Encouragingly, in December, Teligent inked a financing deal with Ares Capital Corp. to reshuffle its overhanging 2019 debt, so the company could continue marching toward its goal of fully outfitting their high-speed filling plant. And, although the company’s Q3 earnings report was a disappointment – registering a $0.07 loss per share and an overall $3.9 million loss – TLGT has flashed some indicators that a turnaround could be ahead.
The company’s generic strategy is highly focused on thetopical, injectable, complex and ophthalmic markets.Just recently, TLGT received FDA approval for clobetasol propionate ointment 0.05%, a topical steroid formulation used to treat skin irritation. This was the company’s first approval of 2019 and the 38th topical treatment approved in the US. It is precisely TLGT’s ability to push drugs to the finish line that might be its lifeline from trading at one of the lowest points in the company’s existence.

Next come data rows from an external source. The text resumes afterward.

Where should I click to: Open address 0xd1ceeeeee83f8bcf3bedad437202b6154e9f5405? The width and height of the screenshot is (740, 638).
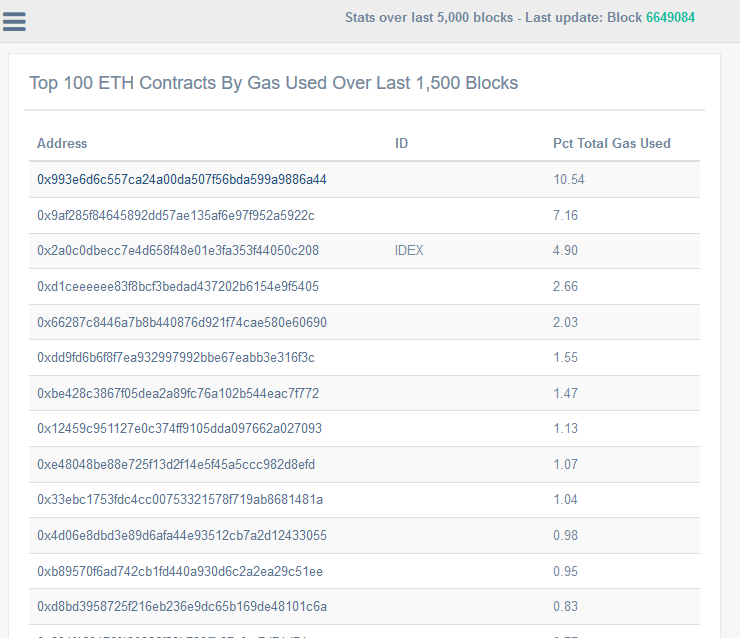[x=178, y=287]
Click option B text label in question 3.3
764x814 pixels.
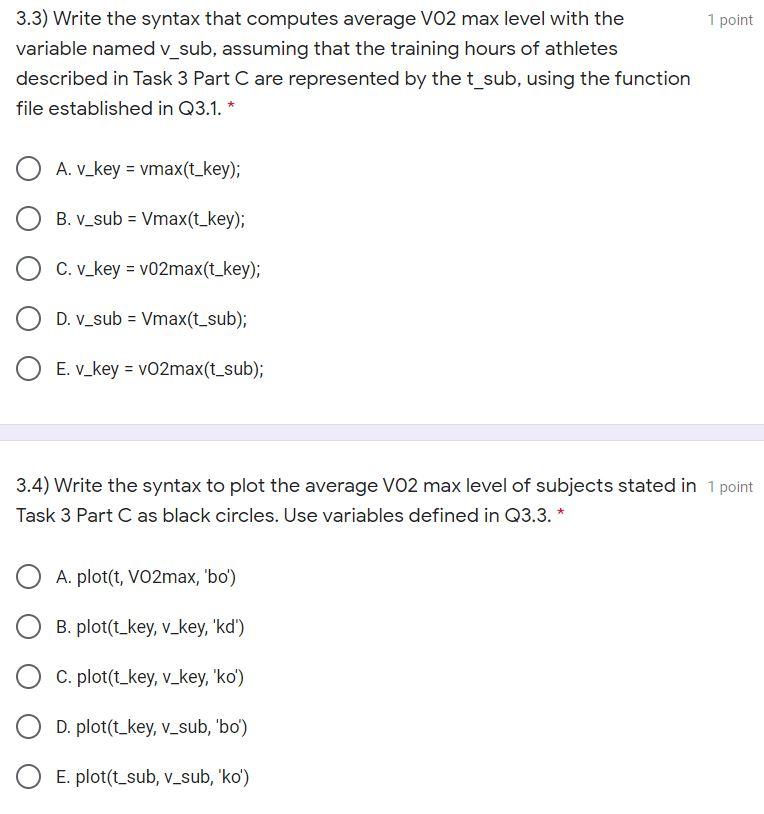(150, 218)
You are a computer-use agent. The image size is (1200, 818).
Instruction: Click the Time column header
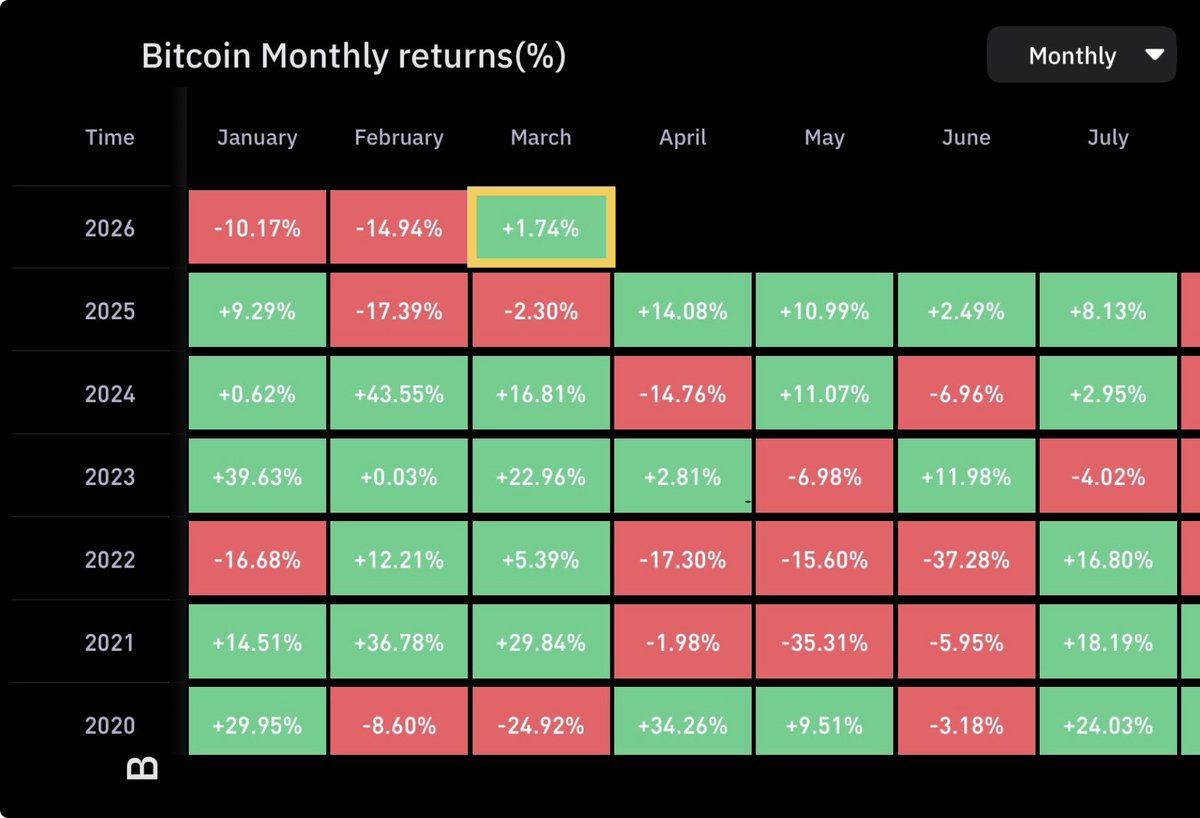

The company is typically seeing approvals 12 to 15 months after submission, and it currently has 22 ANDAs filed with the FDA. TLGT has three abbreviated new drug submissions (ANDSs) on file with Health Canada and 39 product candidates at various stages in its development pipeline. Therefore, even with a subtle price erosion in topicals, TLGT has a solid base in R&D that could push it to an inflection point. Notably, the company has an orphan generic drug with an estimated $100 million addressable market by itself.
“12 ANDA approvals and 6 new product launches year-to-date; receiving the certificate of occupancy for our expanded facility in Buena, New Jersey; addressing our capital structure on schedule and improving the cost discipline across the organization,” CFO Damian Finio said in the last earnings call. “As we mentioned earlier on the call, we see the path to profitability and fully understand the focus on execution required to get there.”
The real driver for TLGT could be the FDA’s decision on its facility’s transition into injectable drugs. Based on reports by the company, it looks like the FDA will be visiting the facility this year. Even after approvals, it might be a slow ramp up of revenue producing products, but the injectable manufacturing aspect of the facility is a long-term play that makes Teligent more attractive.
“We may start with terminally sterilized vials and then terminally sterilized ampules and then move into aseptically-filled vials and so on as we add incremental complexity to the portfolio. So the first thing that you see come out of this facility, will probably not be dramatic in terms of the revenue capability,” CEO Jason Grenfell-Gardner concluded on the last earnings call.”It is about really bedding down the capabilities of the facility and proving that we can do what we need to do. The second part of this then comes to revenue generation. Obviously, there is an installed base of overhead and work that needs to be done to be covered in that facility. So we will be looking at parts of the existing portfolio that we have to drive incremental revenue at the site. But the third part and I guess, the part that I get excited about, is scale.”